【随想】

110・117とW20


 標題を見て何のことかピンときた方、かなり女性活躍推進へのご関心が高い方ですね。 110は、世界経済フォーラムが昨年末に発表したジェンダーギャップ指数の149ヵ国中の日本の順位です。 2012年以来連続して100位以下と低迷しています。残念なのは、順位ばかり報道され、この指数が何を表しているか、何が原因で日本の指数が低いのかといった本質部分への関心が薄いことです。日本の指数は0.662で、もちろん1に近いほど男女格差が少ないのです。

 117は、そのジェンダーギャップ指数の本質にもかかわるものです。この指数は、経済、教育、健康、政治という4つの分野ごとの男女格差を表す指数の平均値で算出されているのですが、そのうちの経済の分野での日本の指数は0.595、順位は総合順位より悪い117位なのです。政治分野と並んでこの経済分野の指数の低さが原因となって、総合指数が低く順位も悪い。ちなみに政治分野の指数は0.081で125位、教育分野は0.994で65位、健康分野は0.979で41位です。

 経済分野の指数がどのように作られているかというと、男性の数値を分母に女性の数値を分子にして算出する方法で、①労働力率の男女格差、②推計勤労所得の男女格差、③同等労働に対する賃金の男女格差、④管理職に占める比率の男女格差、⑤専門・技術職に占める比率の男女格差を指数化し、これを平均しています。日本は特に④の指数の低さが足を引っ張っています。女性活躍推進法が制定されて大企業が女性活躍のための行動計画を策定するようになり、上場企業が女性役員の任命を加速するなど、日本の経営サイドも随分女性活躍推進に努力されていますが、多くの国々がこの分野の実績を積み上げる中、追いつくどころか差が拡大しそうな状況であることを、経済分野の指数と順位は表しています。

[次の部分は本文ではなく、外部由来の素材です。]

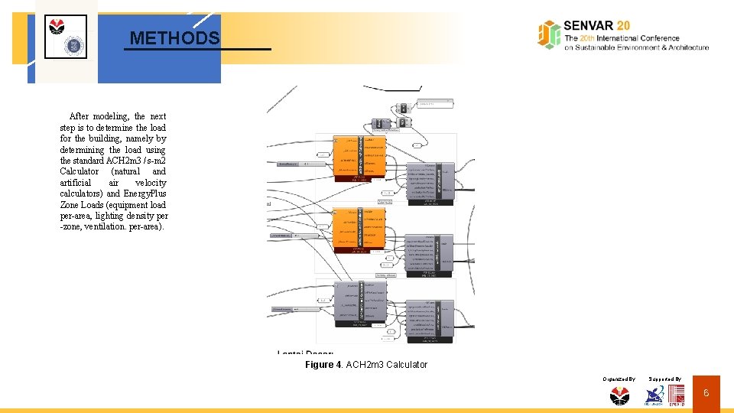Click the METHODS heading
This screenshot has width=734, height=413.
(174, 37)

 さて、今年はG20が日本で開かれます。このG20に関し、各ステークホルダーにより形成されたエンゲージメント・グループの活動があることはあまり知られていません。 B20(経済団体)、L20(労働組合)等とともにW20 (女性)もその一つで、ジェンダーギャップを解消することによる新しい繁栄を目標に、対話や提言などを行います。前回のアルゼンチンG20では、大変熱心にW20での議論がもたれ、G20のアジェンダ全体としてジェンダーを主流化する旨が首脳宣言の冒頭に記されるなど、G20 での議論に大きな影響を与えたと聞きます。日本での W20はこの3月下旬に開かれます。この冊子がお手元に届く頃、日本でもジェンダーギャップ解消に向けたW20での議論が立派な成果を得て、大阪G20サミットにつながっていくことを期待したいと思います。